Dataset entries
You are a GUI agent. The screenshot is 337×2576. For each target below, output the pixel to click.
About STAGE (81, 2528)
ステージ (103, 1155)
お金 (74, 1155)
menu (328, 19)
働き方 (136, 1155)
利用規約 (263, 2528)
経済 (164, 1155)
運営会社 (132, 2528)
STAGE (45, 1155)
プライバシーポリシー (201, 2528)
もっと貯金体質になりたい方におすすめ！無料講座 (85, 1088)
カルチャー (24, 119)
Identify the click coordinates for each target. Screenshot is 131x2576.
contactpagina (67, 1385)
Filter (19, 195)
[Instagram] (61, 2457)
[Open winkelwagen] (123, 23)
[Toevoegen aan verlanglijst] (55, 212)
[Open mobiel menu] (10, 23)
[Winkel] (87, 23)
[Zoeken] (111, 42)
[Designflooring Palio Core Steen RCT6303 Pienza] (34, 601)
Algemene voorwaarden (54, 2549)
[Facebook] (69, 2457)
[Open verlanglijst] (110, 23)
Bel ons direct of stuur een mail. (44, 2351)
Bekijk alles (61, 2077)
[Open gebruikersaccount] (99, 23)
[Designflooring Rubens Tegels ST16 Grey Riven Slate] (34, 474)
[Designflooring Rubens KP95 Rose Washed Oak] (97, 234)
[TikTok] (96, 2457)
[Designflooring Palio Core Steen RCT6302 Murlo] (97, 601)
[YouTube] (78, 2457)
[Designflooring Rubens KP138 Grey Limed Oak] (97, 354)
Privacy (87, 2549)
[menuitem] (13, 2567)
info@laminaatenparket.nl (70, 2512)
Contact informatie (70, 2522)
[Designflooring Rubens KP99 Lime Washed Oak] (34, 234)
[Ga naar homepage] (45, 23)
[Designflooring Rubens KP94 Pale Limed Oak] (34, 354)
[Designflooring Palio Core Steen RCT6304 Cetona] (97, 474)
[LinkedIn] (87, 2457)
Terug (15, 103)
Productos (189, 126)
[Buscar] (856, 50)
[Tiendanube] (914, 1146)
---
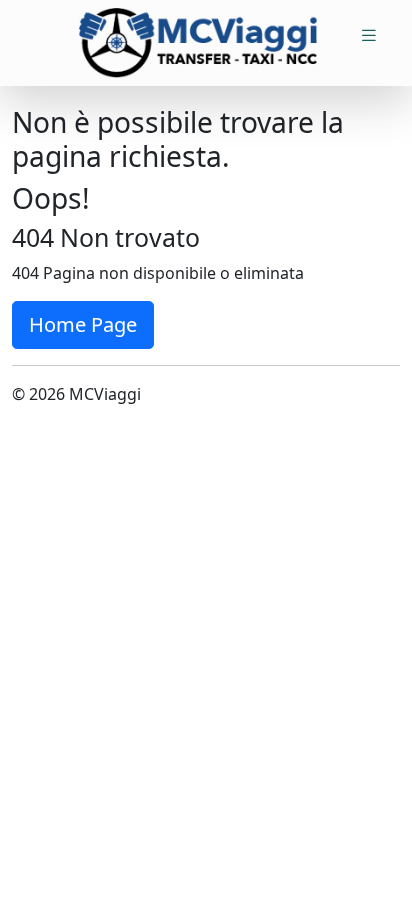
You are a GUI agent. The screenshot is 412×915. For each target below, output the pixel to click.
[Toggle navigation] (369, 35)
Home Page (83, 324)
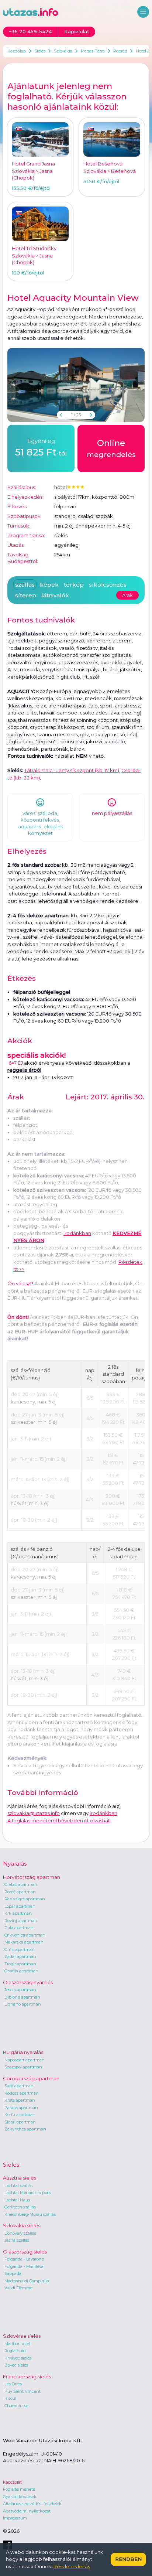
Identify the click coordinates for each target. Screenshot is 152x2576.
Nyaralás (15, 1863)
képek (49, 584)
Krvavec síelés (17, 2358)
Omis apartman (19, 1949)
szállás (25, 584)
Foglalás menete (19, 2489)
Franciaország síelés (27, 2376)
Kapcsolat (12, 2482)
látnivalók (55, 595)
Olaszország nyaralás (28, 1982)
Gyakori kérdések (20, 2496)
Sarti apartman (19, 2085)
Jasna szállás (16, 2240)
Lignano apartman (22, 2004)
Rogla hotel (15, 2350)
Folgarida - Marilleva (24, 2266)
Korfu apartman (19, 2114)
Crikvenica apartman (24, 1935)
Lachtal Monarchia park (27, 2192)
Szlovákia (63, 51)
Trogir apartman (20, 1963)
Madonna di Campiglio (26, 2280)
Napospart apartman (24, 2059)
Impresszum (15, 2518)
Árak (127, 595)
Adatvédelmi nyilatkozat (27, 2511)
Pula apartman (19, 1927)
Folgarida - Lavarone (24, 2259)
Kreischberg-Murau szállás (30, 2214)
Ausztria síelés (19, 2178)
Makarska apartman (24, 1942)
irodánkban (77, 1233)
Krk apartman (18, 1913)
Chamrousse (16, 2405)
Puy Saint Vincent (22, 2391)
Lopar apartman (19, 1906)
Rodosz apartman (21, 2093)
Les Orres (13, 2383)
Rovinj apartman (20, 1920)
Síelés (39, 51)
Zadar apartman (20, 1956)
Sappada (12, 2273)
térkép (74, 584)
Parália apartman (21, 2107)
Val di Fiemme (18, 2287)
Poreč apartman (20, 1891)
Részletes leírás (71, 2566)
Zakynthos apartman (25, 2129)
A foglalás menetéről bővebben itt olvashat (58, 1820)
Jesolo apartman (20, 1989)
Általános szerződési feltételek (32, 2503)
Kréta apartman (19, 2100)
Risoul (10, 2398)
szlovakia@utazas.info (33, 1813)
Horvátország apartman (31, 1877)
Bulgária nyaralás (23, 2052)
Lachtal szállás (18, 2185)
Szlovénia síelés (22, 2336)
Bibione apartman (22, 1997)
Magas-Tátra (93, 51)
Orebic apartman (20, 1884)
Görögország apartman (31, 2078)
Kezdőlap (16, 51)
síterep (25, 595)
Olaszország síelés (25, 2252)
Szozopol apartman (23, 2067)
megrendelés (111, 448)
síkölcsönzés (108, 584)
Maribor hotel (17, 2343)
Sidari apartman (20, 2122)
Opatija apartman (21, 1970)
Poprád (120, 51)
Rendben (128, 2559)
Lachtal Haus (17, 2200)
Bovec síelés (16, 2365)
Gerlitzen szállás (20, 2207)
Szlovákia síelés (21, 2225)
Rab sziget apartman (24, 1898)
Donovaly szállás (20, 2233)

→ **About this task**
Copy out the range of lines above starting at the line with "menu (328, 19)" and ending at the line with "Screenshot is 131x2576.", exactly and including both.

→ **Answer to the problem**
menu (328, 19)
働き方 (136, 1155)
利用規約 (263, 2528)
経済 (164, 1155)
運営会社 (132, 2528)
STAGE (45, 1155)
プライバシーポリシー (201, 2528)
もっと貯金体質になりたい方におすすめ！無料講座 (85, 1088)
カルチャー (24, 119)
Identify the click coordinates for each target. Screenshot is 131x2576.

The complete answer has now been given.